Kennington Park, London


Kennington Park is a public park in Kennington, south London. Opened in 1854, it was the first public park in London, and one of the earliest venues for cricket in the capital. It has won multiple Green Flag Awards.

Project brief

Ecosulis was commissioned to assess Kennington Park from a biodiversity and health perspective, and then devise and implement a new park design.




manage Biodiversity

An increase in biodiversity in the park.

Protect Habitats

The development of different habitat types for wildlife.

empower-us-to-act People

Improvements in human physical and mental health.

How we added value

Biodiversity & Health: a combined approach

In cities, open spaces are often designed to either provide opportunities for biodiversity OR human recreation, health and wellness. With a new quantitative method developed by Ecosulis, it is possible to assess and consider both biodiversity and human health when designing open spaces.

Biodiversity & Health: baseline assessment

Ecosulis under took a baseline assessment of the park from a biodiversity and health perspective, and then used this information to identify where improvements could be made. This included identifying which improvements would provide both biodiversity and health enhancements, as these would be the most efficient measures to incorporate into a small parkland area.

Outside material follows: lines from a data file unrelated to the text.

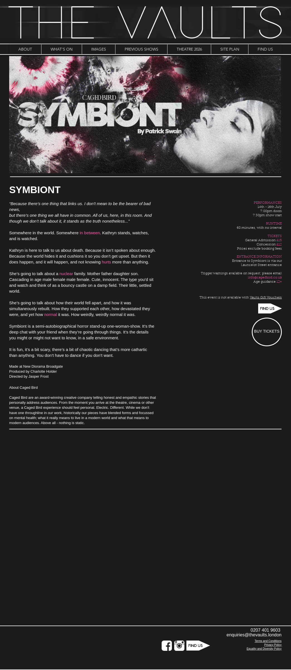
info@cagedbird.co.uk (265, 277)
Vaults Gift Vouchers (266, 297)
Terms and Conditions (268, 640)
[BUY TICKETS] (267, 332)
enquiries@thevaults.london (254, 634)
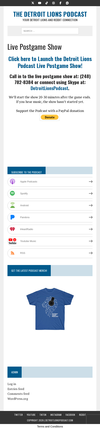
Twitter (18, 414)
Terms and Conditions (50, 426)
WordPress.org (17, 399)
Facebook (70, 414)
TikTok (42, 414)
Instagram (55, 414)
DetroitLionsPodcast (49, 87)
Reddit (82, 414)
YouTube (31, 414)
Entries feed (15, 389)
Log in (11, 384)
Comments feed (18, 394)
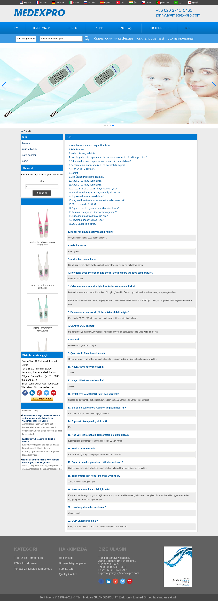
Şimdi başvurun (42, 399)
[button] (105, 125)
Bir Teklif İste (159, 28)
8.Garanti (74, 173)
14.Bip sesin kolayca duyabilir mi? (86, 196)
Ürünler (72, 28)
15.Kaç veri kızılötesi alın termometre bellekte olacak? (97, 200)
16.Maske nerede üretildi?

Result: current health status

Regarding the current health status, Kennington Park had a satisfactory score on the criteria “Community Initiatives” and “Accessibility”. The largest improvements could be made in the categories “Environment” and “Mental Wellbeing”. In addition, although the “Activity Zones” scored relatively well, there are still many improvements that could be made in this aspect.

Result: park improvements

Improvements include creating wildflower meadows within areas of the parkland to increase species diversity and opportunities for pollinators. This also improves the amenity value of the park and will benefit human mental health. Other measures include the incorporation of interpretation boards, as well as natural trail areas for human physical wellbeing.